For some sections of the press what was happening in Whitechapel was an inevitable consequence of the degraded state of the people that lived them. Jack the Ripper was a creation of the slums, brought to life by John Tenniel’s dark vision of a phantom killer floating through the streets, knife in hand.
Whitechapel and the East End had featured in press reports before; the poverty and acute housing crisis there was nothing new in 1888. Slummers and more well-meaning philanthropists had been writing about the area for years before the Ripper struck. There were a few attempts at reform; the government passed some legislation to improve housing or address sweating but the reality remains the same: many people lived in desperate poverty and, for the most part, they were left to live out their lives unloved and unnoticed by the wealthier side of the capital. Whitechapel only grabbed the attention of the Victorian press when something happened there, like the murders of 1888 or the Match Girls’ strike at Bryant & May’s. Then the press rushed in to report what they saw, profit from the sale of newspapers, indulge their passion for commenting on the lives of others, making demands that ‘something mist be done’, and then leaving to move on to the next big story that would fascinate or titillate their readership. Before Mary Kelly’s corpse was properly interred in an unmarked grave the media had returned to their comfortable West End offices.
And so I can see the historical parallels with Whitechapel in 1888 and Grenfell Tower in 2017. In both cases here was a community that was at the bottom of society’s long ladder, neglected, ignored, and to most of us, unknown. We kind of knew that there were poor people in our society, the Left had been telling us this for years. Austerity has hit hardest in working class communities not in the homes or pockets of the upper middle class elite that runs the country. It was the same in the late Victorian period when the economic miracle of the Victorian period had faded into a slump and mini depression. We don’t have demonstrations of the ‘slightly worse off’ marching though suburbia and the people that camped in Trafalgar Square or by the Serpentine in 1886 and 1887 were not ‘respectable’ Londoners but the homeless and hungry.

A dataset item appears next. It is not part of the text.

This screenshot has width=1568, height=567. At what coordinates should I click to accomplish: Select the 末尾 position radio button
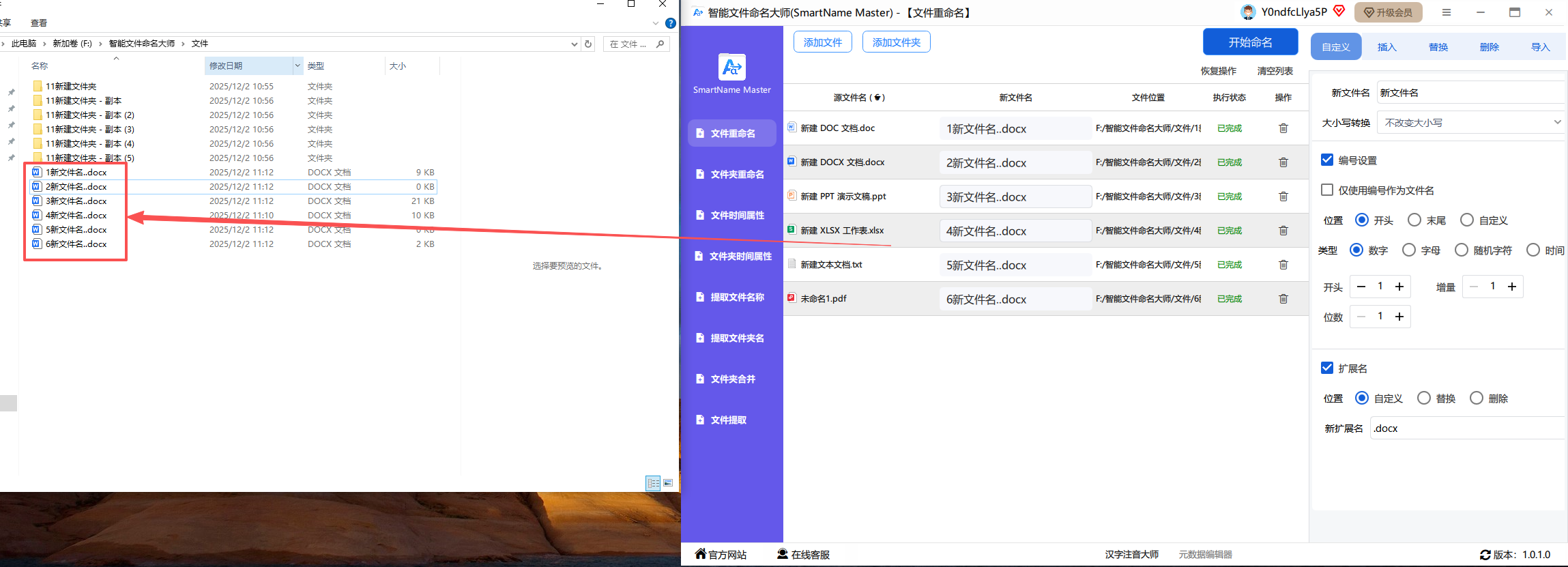click(1414, 220)
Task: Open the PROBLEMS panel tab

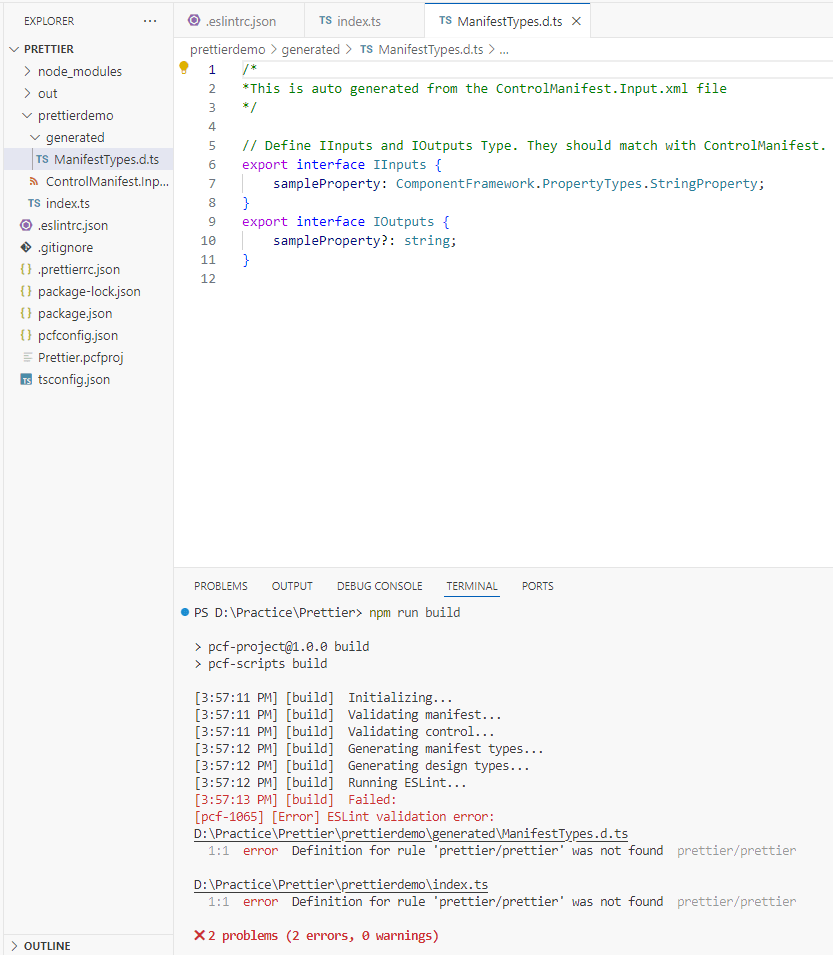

The fire at Grenfell Tower should be a wake up call – not just for the media but for all of us. History shows us that we learn nothing from history. Arguably the first person to occupy a position of real influence and use it to demand that we treat people fairly and look after those less well off than ourselves was Jesus. He died over 2000 years ago but in ‘Christian’ Britain and globally we have continued to pay lip service to his words ever since, whilst building cathedrals and fighting wars against others in his name at the same time.